◆ **What you have to do**:
In the records below, find the line with "Click Close button in error dialog" and repeat exactly every line from it through the line with "Screen dimensions: 1209x980". Pictures stay out.

[Screenshot grounding data]
'''

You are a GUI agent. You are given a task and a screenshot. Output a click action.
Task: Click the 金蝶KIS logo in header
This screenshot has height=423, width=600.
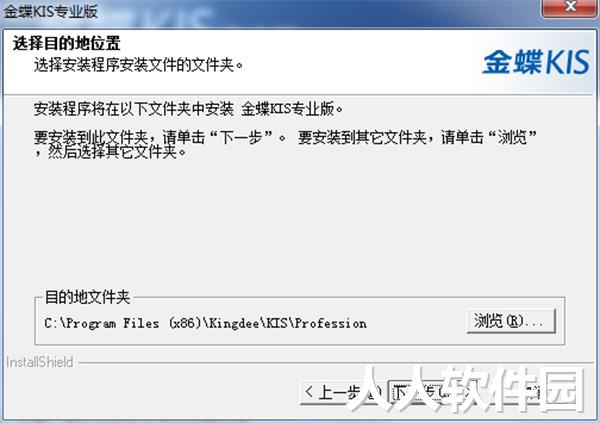[x=536, y=62]
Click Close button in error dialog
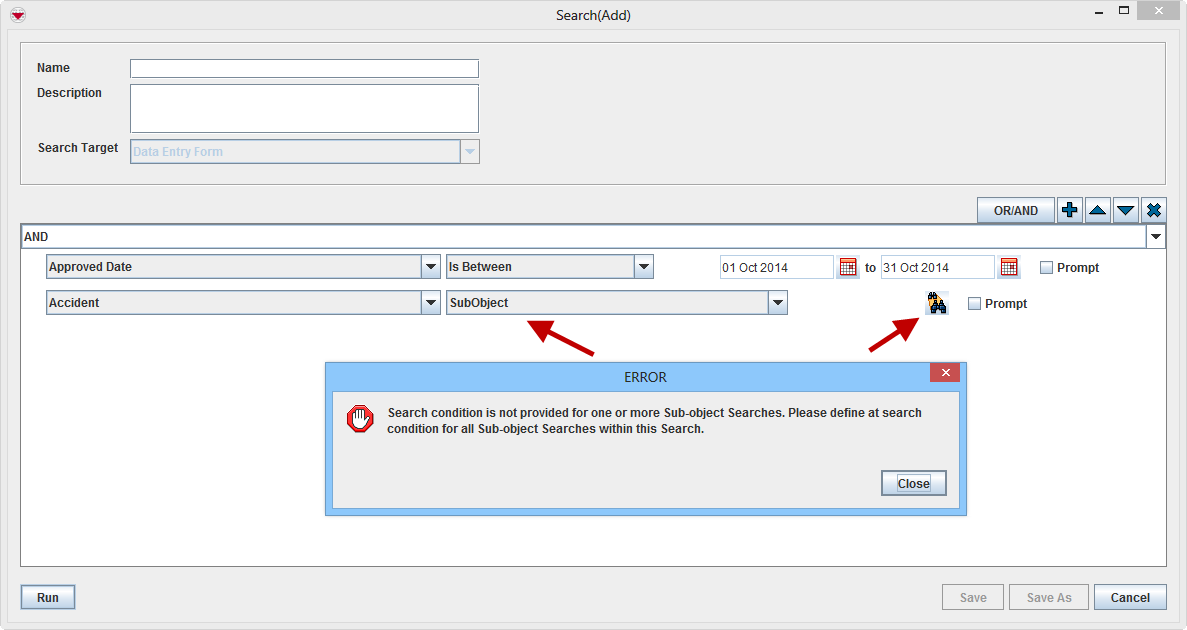The width and height of the screenshot is (1187, 630). [x=913, y=483]
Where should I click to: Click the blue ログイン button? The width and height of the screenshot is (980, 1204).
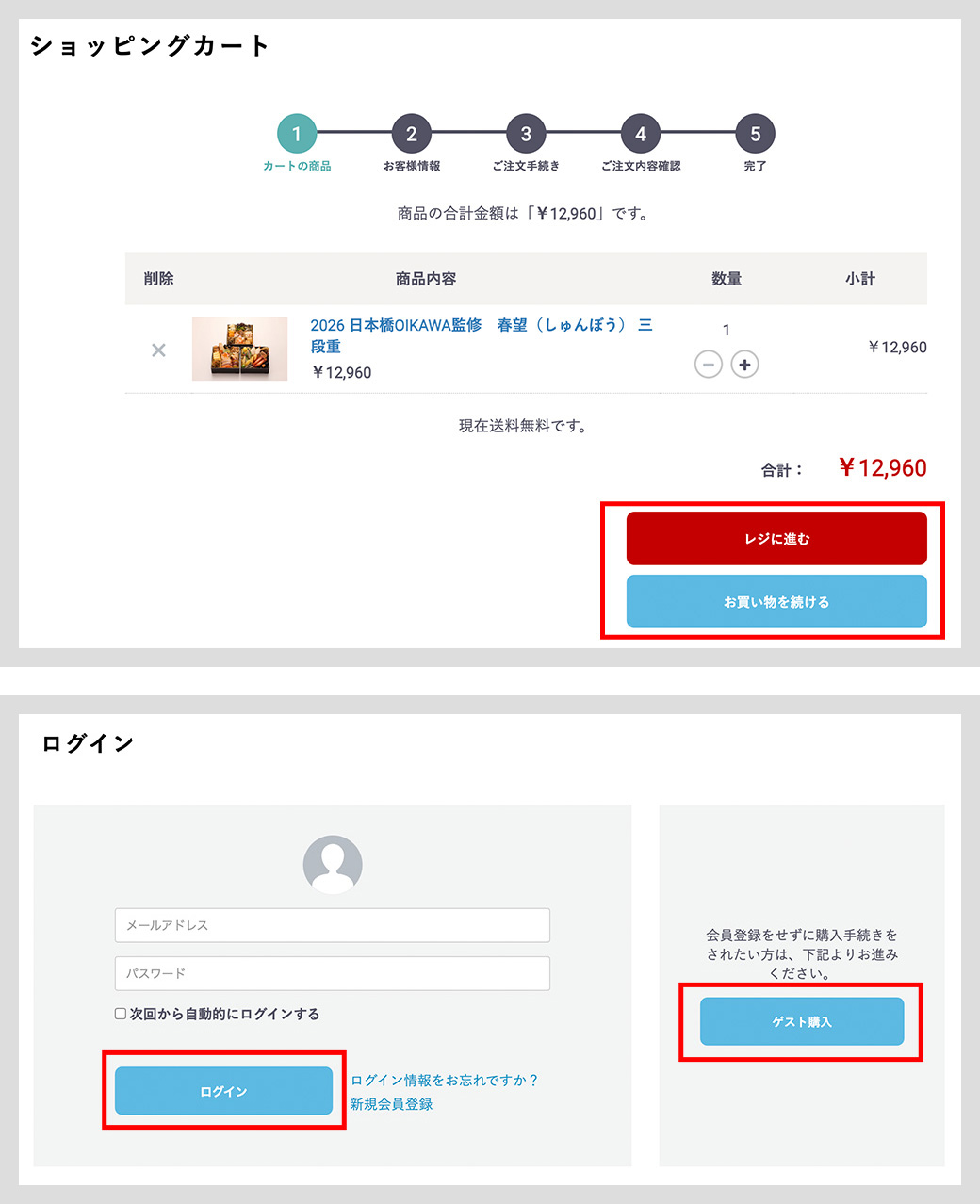click(223, 1091)
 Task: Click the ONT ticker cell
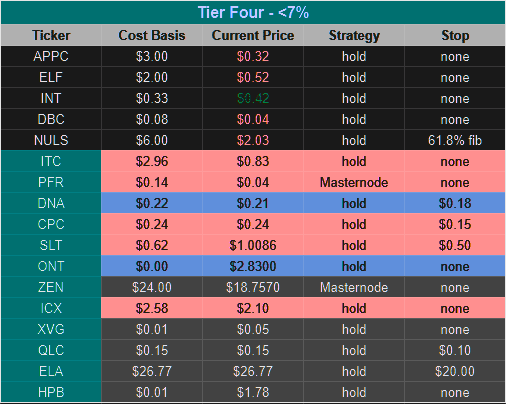[51, 266]
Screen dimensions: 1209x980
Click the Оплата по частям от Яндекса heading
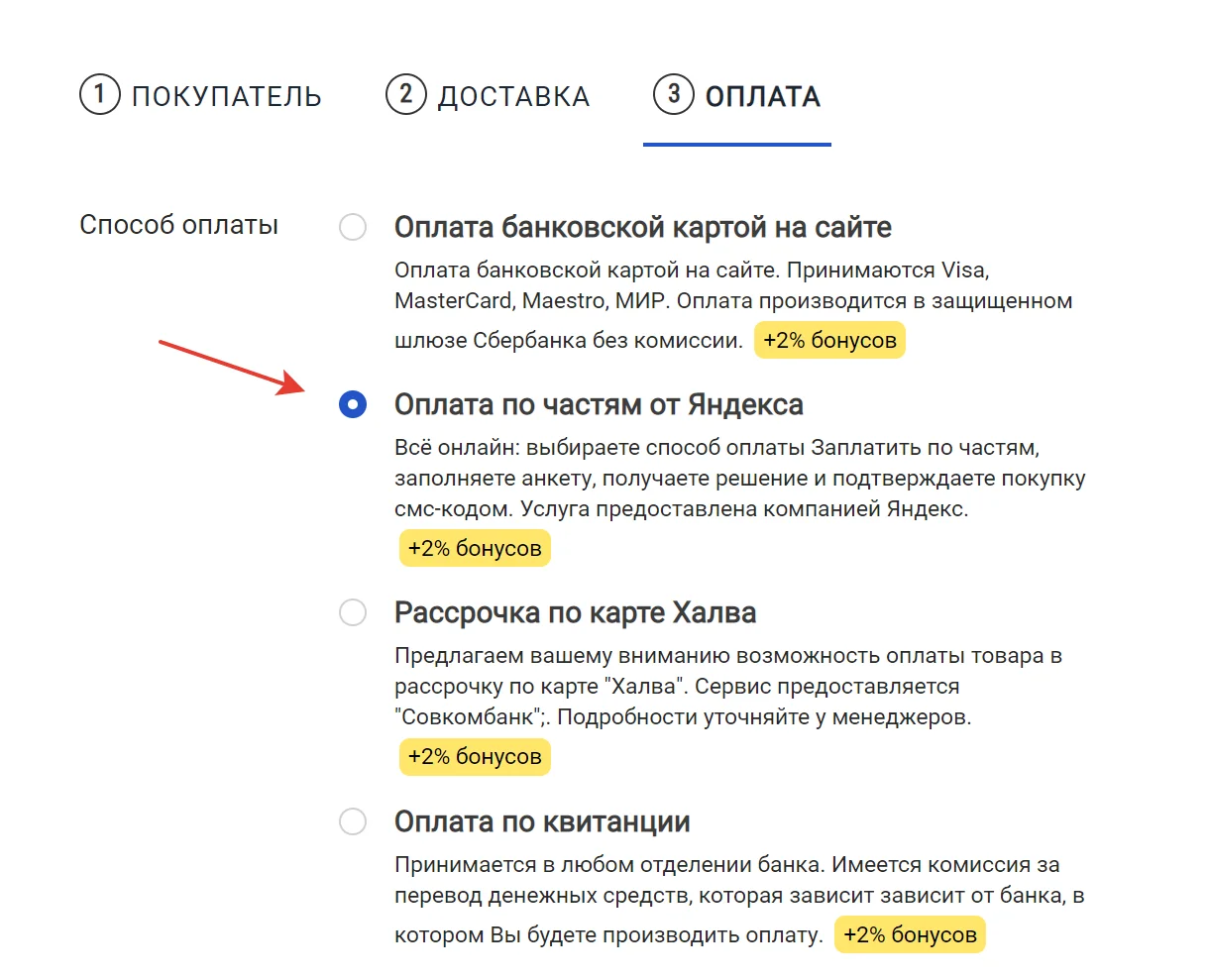[x=599, y=404]
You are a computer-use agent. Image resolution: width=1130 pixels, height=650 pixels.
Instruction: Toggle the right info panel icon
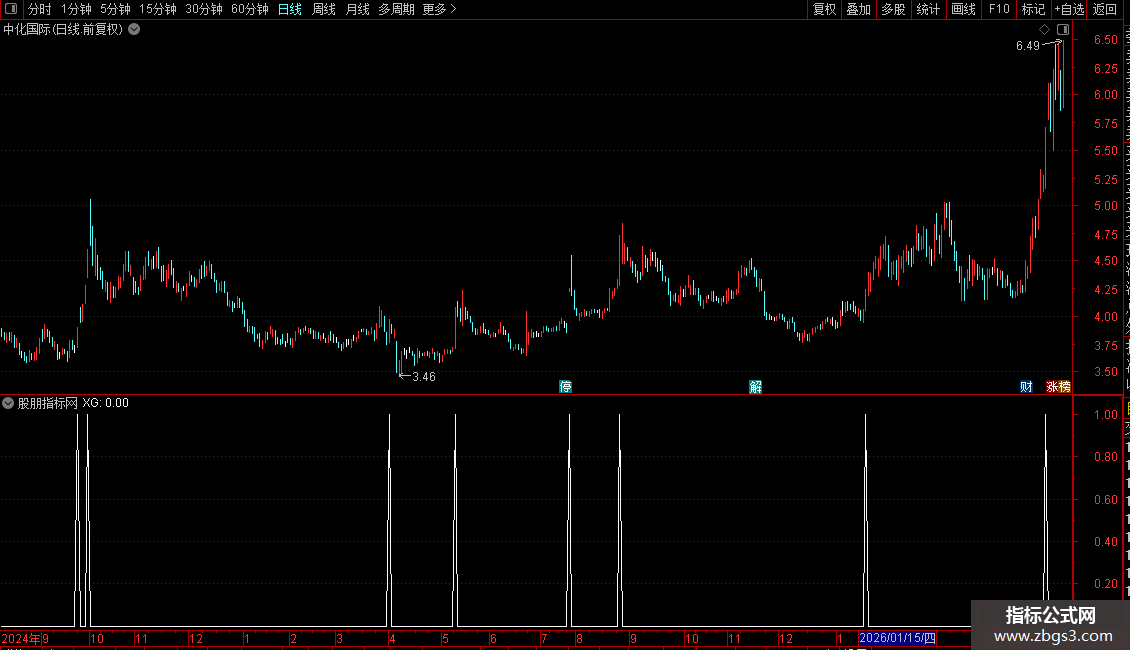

'''

◆ **Answer box**:
Click Close button in error dialog
The width and height of the screenshot is (1187, 630). [x=913, y=483]
Where should I click to: Click the blue ログイン button? The width and height of the screenshot is (980, 1204).
click(223, 1091)
 Task: Click the ONT ticker cell
[51, 266]
Screen dimensions: 1209x980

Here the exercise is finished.